**Start revising A-level & GCSE with 7 million other students**

# Introduction and Sampling

## You are here

## Introduction and Sampling

**Statistics is the collection, organisation, presentation and analysis of numerical data.**

Before we crack on with the meat of statistics we need to make sure we fully understand the notation used by statisticians (don't yawn just yet!)

**There are 2 types of data:**

- Qualitative: where the data is not numerical.
- Quantitative: where the data is numerical.

**Quantitative data is the most useful set of data to us and can be in 2 forms:**

- Discrete data.
- Continuous data.

**Discrete data** - can only take certain values.

**For example:**

The number of students making an intelligent comment during an A-level maths lesson. You could get 4 or 5 say, but it isn't possible to get 13.546!

** Continuous data** - this set of data can take **any** value within a given range.

**For example:**

The lengths of worms found in a garden one morning.

**So, measuring will give us continuous data, whereas counting will give discrete data.**

Statisticians collect the data to investigate a characteristic of a **population**.

**A population is the set of all the possible items to be observed.**

**For example:**

Whilst investigating the height of males in Wales, the population would be the height of **all** the males in Wales.

**Or**, whilst carrying out a survey of the lifetimes of lightbulbs made by one manufacturer, the population would be the lifetimes of **all** the lightbulbs made by that manufacturer.

I'm hoping that you're thinking it would be pretty dumb to try and collect the data given in the examples above. It wouldn't be very practical to measure the heights of **everyone** in a country! And if you tested the lifetime of each of your lightbulbs you'd have none left to sell. **Hence we take samples**.

A **sample** must represent the **whole population**. After taking a sample it is assumed that the result for the sample reflects the whole population. For example if 20% of a sample of 1000 people say they vote for 'The Conservative Party' then it is assumed that 20% of the whole population will vote in that way.

As you can imagine, this is subject to some error! You must always be aware of **bias** within your sample and must look carefully at how your sample is obtained. This is best done using a little common sense (heaven help us!).

**Random sampling:** this method gives every item of the population an equal chance of selection. This can be done in various ways for example by simply picking out of a hat or by using a random number generator on a calculator.

**Stratified sampling:** some populations are naturally split into a number of strata (kind of like sub groups). We can separate the strata and find what proportion of the population is in each stratum. We can then select a random sample from each stratum proportional to its size.

**For example:**

If doing a survey to calculate the average wage earned in the manufacturing industry, you would split your population into shopfloor workers, managers and directors. In your sample you would include a greater number of shopfloor workers, as there are significantly more of these.

**OK that's the dull bit over with! You are now allowed a little yawn!**

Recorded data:
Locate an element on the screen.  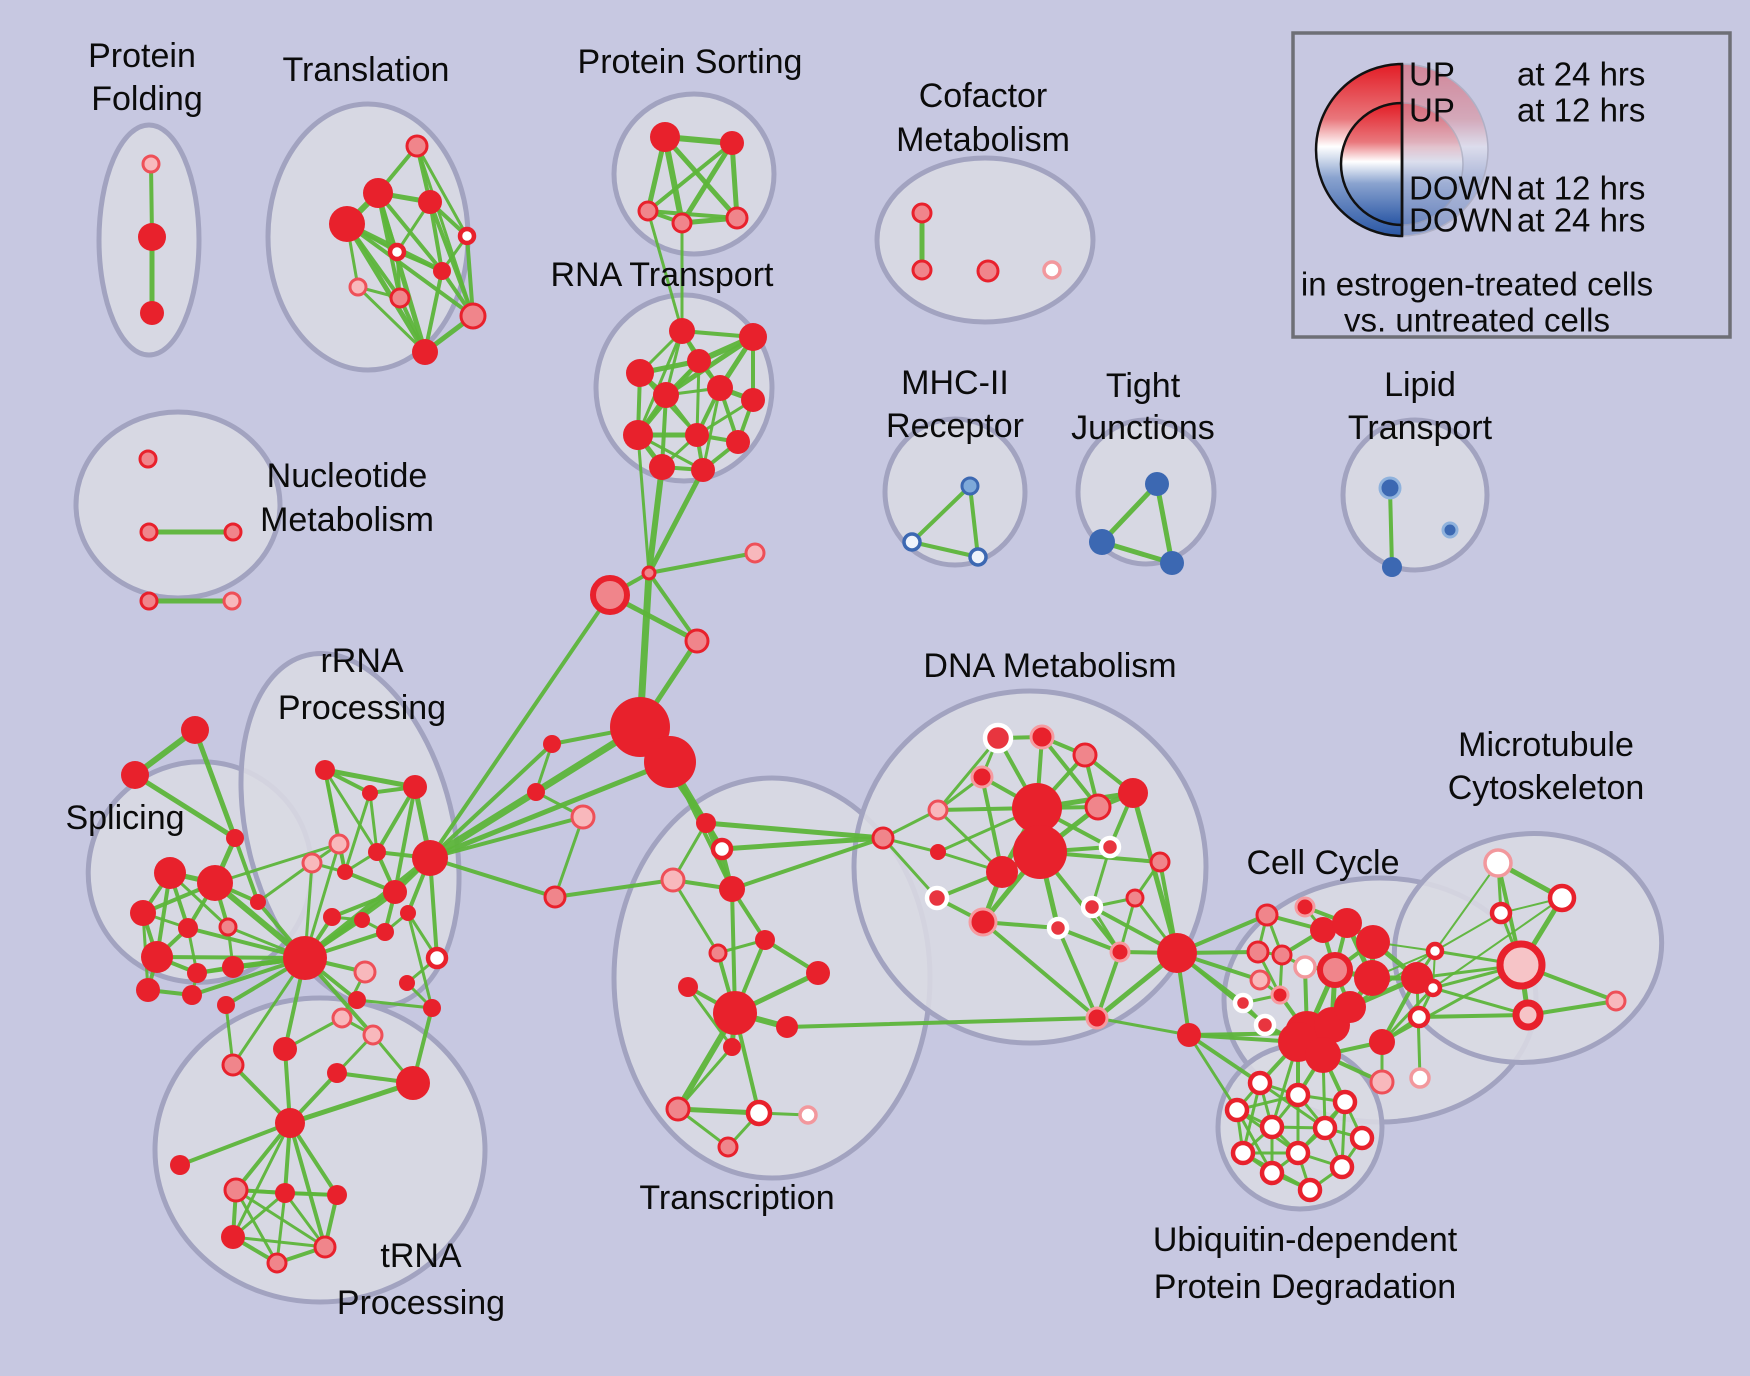
label-dna-metabolism: DNA Metabolism is located at coordinates (1050, 666).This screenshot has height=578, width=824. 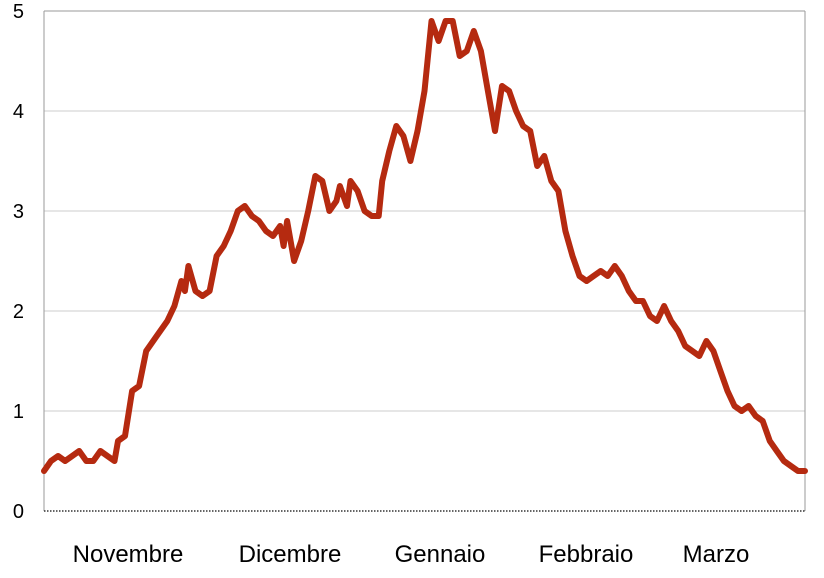 What do you see at coordinates (18, 512) in the screenshot?
I see `y-tick-label: 0` at bounding box center [18, 512].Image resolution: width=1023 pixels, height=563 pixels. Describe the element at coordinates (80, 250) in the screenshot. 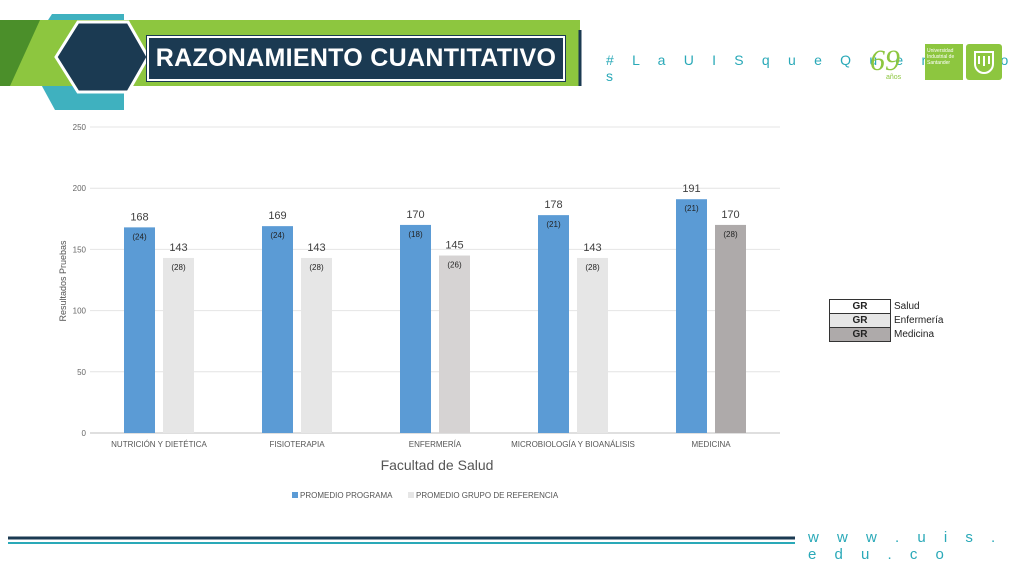

I see `y-tick-label: 150` at that location.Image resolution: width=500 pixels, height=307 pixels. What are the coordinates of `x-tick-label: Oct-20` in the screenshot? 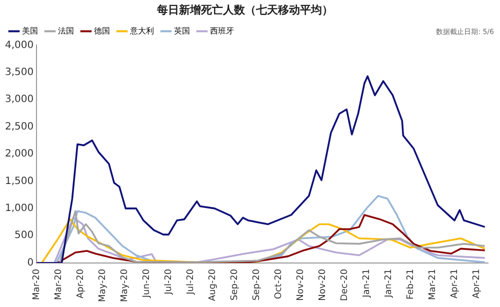 It's located at (279, 284).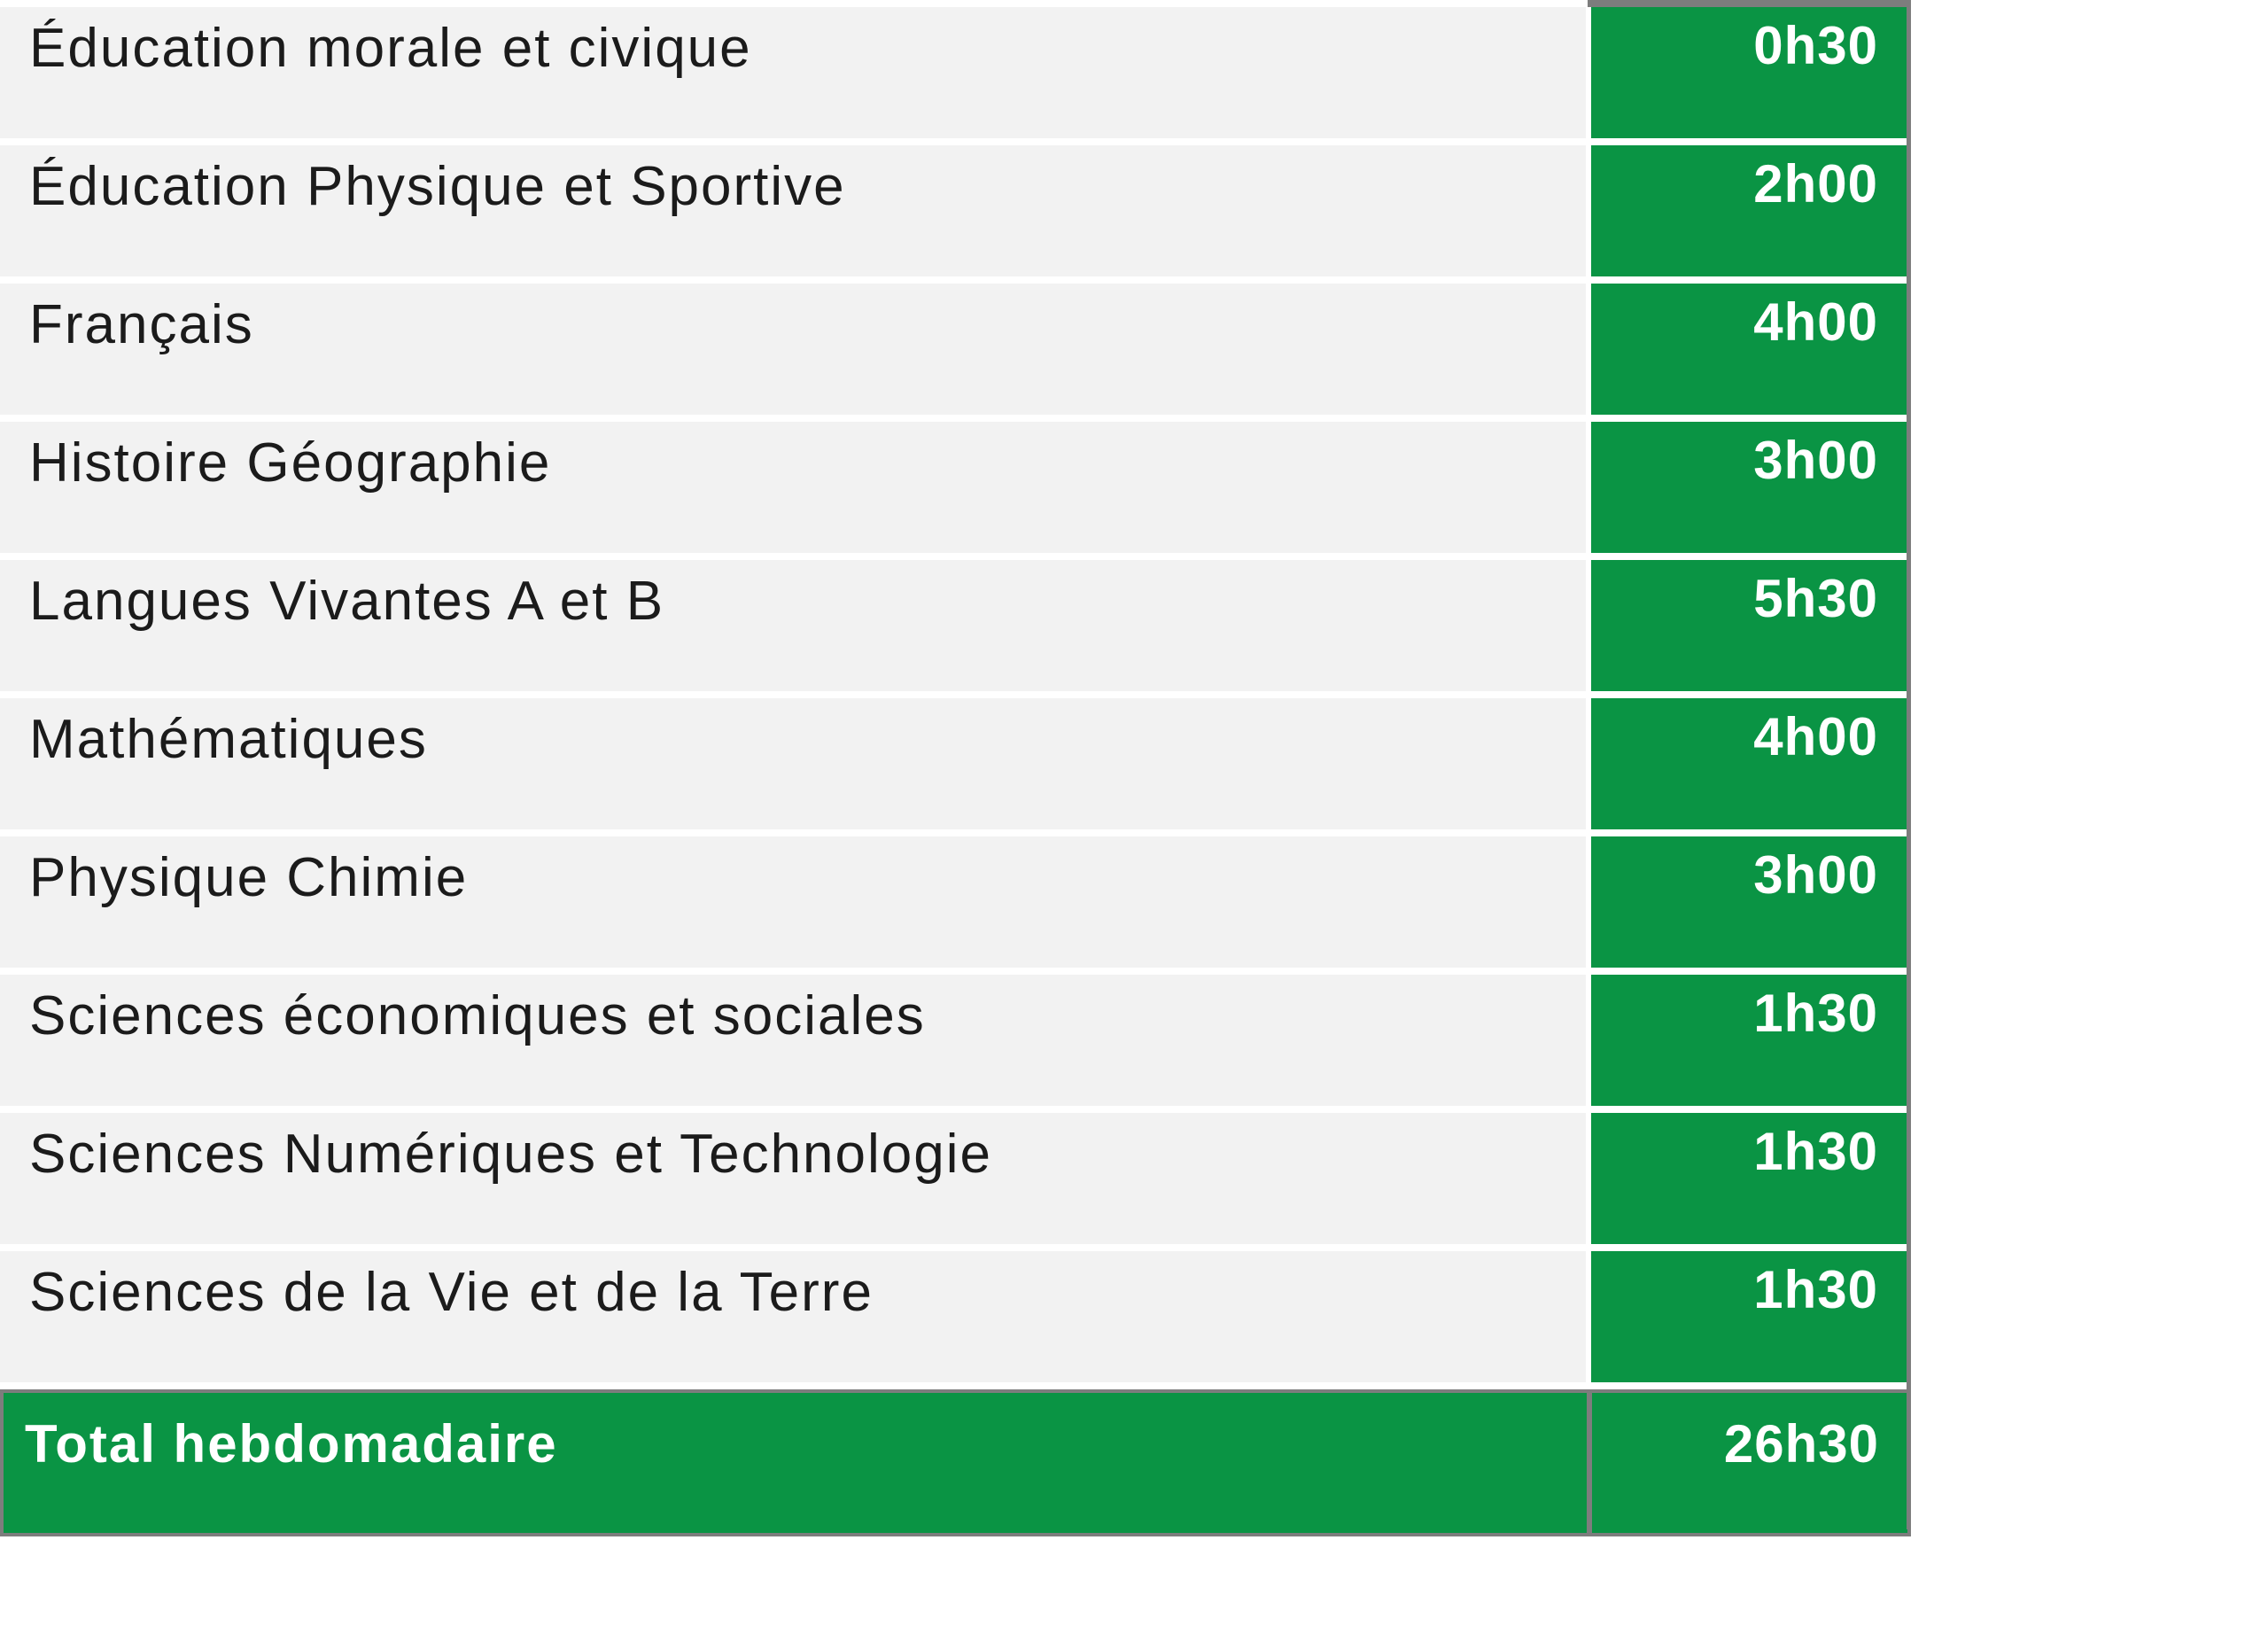  I want to click on table-row: Sciences Numériques et Technologie 1h30, so click(956, 1178).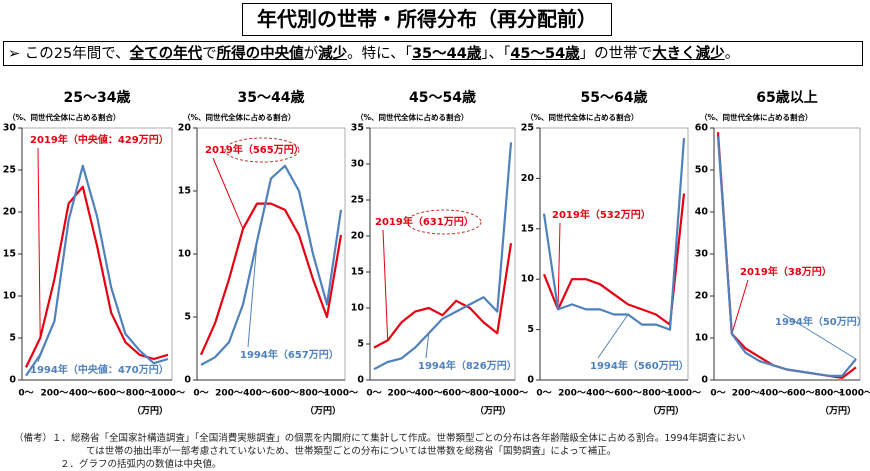  Describe the element at coordinates (260, 54) in the screenshot. I see `summary-emphasis: 所得の中央値` at that location.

WORK ORDER 1: According to the statistics page, what does random sampling give every item of the population?
WORK ORDER 2: From the statistics page, repeat the part that begins with the words containing "- Quantitative: where" and ends with "a given range.".

TASK RESULT 1: Random sampling gives every item of the population an equal chance of selection.

TASK RESULT 2:
- Quantitative: where the data is numerical.

**Quantitative data is the most useful set of data to us and can be in 2 forms:**

- Discrete data.
- Continuous data.

**Discrete data** - can only take certain values.

**For example:**

The number of students making an intelligent comment during an A-level maths lesson. You could get 4 or 5 say, but it isn't possible to get 13.546!

** Continuous data** - this set of data can take **any** value within a given range.